Beautiful Game, schmutzige Deals

Wen macht man also für den tausendfachen Tod migrantischer Arbeiter*innen auf den Stadionbaustellen verantwortlich? Neben dem Staat Qatar bieten sich auch die FIFA und besonders deutsche Fußballfunktionäre (zum Beispiel der vorbestrafte Karl-Heinz Rummenigge) als ein gutes Ziel für Fanprotest aus Deutschland an. Es sind ihre korrupten Geschäfte, die diese WM erst möglich gemacht haben. Das Blut migrantischer Arbeitskräfte, die für den Bau der WM Stadien ihr Leben ließen oder in moderner Sklaverei leben, klebt auch an ihren Händen.
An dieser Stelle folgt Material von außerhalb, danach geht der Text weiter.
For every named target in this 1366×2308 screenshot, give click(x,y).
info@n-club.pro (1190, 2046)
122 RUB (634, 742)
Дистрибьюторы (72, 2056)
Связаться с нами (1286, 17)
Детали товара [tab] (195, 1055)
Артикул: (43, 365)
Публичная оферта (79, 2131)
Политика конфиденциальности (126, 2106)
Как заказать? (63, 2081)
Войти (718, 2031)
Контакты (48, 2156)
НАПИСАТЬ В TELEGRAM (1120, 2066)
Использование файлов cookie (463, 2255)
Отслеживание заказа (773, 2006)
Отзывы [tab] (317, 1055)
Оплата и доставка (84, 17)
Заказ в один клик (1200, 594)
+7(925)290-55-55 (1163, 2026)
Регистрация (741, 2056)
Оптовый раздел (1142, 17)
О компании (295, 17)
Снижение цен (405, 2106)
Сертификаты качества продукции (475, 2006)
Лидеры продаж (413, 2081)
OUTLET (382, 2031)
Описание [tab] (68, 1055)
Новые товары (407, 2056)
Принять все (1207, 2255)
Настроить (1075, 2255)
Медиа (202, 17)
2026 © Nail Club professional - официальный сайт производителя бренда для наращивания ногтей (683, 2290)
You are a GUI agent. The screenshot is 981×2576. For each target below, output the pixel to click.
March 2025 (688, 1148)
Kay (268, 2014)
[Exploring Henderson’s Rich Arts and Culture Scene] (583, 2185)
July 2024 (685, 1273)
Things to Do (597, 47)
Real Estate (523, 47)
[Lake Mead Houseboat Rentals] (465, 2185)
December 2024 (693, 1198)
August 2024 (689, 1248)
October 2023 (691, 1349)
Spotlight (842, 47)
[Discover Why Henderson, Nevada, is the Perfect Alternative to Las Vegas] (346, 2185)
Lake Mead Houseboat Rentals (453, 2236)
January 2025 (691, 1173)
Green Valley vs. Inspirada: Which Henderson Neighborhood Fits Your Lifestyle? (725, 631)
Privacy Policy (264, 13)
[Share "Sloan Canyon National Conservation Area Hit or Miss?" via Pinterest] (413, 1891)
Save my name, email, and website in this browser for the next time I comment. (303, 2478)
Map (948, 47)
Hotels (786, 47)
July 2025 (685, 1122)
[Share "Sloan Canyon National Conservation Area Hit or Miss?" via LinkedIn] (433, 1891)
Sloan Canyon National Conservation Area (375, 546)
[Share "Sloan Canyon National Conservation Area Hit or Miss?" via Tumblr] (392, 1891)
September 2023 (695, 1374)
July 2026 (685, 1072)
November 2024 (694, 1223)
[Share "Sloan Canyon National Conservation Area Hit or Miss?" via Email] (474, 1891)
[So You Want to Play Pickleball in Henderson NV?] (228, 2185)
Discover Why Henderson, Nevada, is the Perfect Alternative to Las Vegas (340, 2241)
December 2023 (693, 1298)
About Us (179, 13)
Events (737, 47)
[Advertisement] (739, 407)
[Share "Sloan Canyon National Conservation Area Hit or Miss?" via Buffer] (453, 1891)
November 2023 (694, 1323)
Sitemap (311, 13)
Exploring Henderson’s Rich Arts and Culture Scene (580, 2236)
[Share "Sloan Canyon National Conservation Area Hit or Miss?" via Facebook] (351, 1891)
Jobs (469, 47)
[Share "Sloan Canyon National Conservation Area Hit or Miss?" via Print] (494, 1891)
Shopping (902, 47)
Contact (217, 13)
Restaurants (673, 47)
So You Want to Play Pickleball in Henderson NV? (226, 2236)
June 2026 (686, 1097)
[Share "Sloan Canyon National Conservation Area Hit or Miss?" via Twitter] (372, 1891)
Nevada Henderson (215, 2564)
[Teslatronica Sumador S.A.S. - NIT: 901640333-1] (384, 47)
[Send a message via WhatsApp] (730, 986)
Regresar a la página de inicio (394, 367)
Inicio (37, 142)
Deutschen Fußballfans ist dies natürlich bewusst. Schon seit Langem skandieren sie “Fußballmafia DFB” und setzen sich gegen die Kommerzialisierung ihres Sports um jeden Preis ein. Hoffnung macht, dass sie ihren Protest auch in die Chefetagen ihrer Vereine tragen, wie bei der Jahreshauptversammlung des FC Bayern München geschehen. Damals antwortete Uli Hoeneß auf Fanproteste: “Das ist der Fußballclub Bayern München und nicht die Generalversammlung von Amnesty International.” Doch genau das muss sich ändern. Menschenrechte sind nicht verhandelbar, Korruption inakzeptabel – ob in Deutschland oder anderswo.